I love how easy it is to throw together in just five minutes with a blender or food processor—no cooking required! It’s seasoned with herbs and lemon juice for that classic tangy-cheesy ricotta flavour. Because it’s made with wholefood ingredients, it’s also gut-friendly and nourishing. You can make a big batch and keep it in the fridge for the week. Honestly, once you try it, you won’t miss the dairy version at all.
Main Ingredients & Why We Use Them
- Raw cashews – Make the ricotta rich and creamy while adding healthy fats
- Firm tofu – Adds protein and body to the ricotta, giving it a fluffy texture
- Nutritional yeast – Brings that cheesy umami flavour to the mix
- Fresh lemon juice – Adds brightness and balances the richness
- Salt – Essential for seasoning and depth
- Dried basil – Adds Italian-inspired herb flavour
- Oregano – Gives the ricotta a classic Mediterranean touch
- Garlic powder – Adds a subtle savoury kick without overpowering
Cashew Ricotta Ingredients

How to Make It
Making this vegan ricotta couldn’t be easier—just add everything to a high-speed blender or food processor and blend until it’s fluffy and smooth.
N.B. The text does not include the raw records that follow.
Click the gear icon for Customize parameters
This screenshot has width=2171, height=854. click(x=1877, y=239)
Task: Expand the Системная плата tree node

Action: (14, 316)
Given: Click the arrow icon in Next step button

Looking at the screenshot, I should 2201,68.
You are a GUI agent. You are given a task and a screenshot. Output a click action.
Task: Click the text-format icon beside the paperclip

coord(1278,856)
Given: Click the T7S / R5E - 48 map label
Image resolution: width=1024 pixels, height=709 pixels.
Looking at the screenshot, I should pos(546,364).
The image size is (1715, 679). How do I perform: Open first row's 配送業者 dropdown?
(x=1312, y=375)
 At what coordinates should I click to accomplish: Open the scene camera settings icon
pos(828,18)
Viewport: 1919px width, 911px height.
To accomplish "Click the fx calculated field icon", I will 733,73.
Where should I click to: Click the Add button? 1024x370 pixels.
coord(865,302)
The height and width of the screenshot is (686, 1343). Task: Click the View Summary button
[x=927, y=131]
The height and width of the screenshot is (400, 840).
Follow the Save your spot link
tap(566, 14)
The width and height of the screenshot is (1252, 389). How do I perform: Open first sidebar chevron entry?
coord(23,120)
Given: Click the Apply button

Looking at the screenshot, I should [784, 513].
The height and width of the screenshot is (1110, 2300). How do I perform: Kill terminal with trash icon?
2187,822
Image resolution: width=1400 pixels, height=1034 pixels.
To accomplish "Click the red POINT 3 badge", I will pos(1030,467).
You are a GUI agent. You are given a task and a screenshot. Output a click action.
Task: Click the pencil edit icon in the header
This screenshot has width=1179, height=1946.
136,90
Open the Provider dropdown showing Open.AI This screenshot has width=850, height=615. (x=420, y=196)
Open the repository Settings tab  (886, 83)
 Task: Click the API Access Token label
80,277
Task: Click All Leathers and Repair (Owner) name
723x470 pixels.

Scrape down the sides as needed and adjust the lemon juice or salt to taste. You want a spreadable texture, so if it’s too thick, add a tablespoon or two of plant milk until it blends easily.

Variations and Substitutes
You can swap the cashews for soaked almonds or sunflower seeds if you have a nut allergy. Want a herby version? Blend in fresh basil, parsley, or chives. You can also mix in chopped spinach or sun-dried tomatoes for more flavour and colour. If you prefer a tangier version, try adding a splash of apple cider vinegar or a bit more lemon juice.
Equipment
- High-speed blender or food processor
- Measuring cups and spoons
- Rubber spatula for scraping
How to Serve It
This vegan ricotta is perfect in lasagna, stuffed shells, or cannelloni. You can dollop it onto grain bowls, spread it on sourdough with roasted veggies, or serve it as a dip with crackers and veggie sticks. It’s also great on pizza or in wraps.
How to Store It
Store your vegan ricotta in an airtight container in the fridge for up to 5 days. You can also freeze it for up to 1 month—just thaw and give it a good stir before using.
How to Make It

Cashew Ricotta
Ingredients
- 1 cup raw cashews
- 500 g firm tofu patted dry
- ½ cup nutritional yeast
- 3 tablespoon fresh lemon juice
- 1 teaspoon salt
- 1 teaspoon dried basil
- 1 teaspoon oregano
- ½ teaspoon garlic powder
Instructions
- Blitz cashews in a food processor. Add remaining ingredients and pulse until combined. All a bit of plant milk if the mixture is too dry.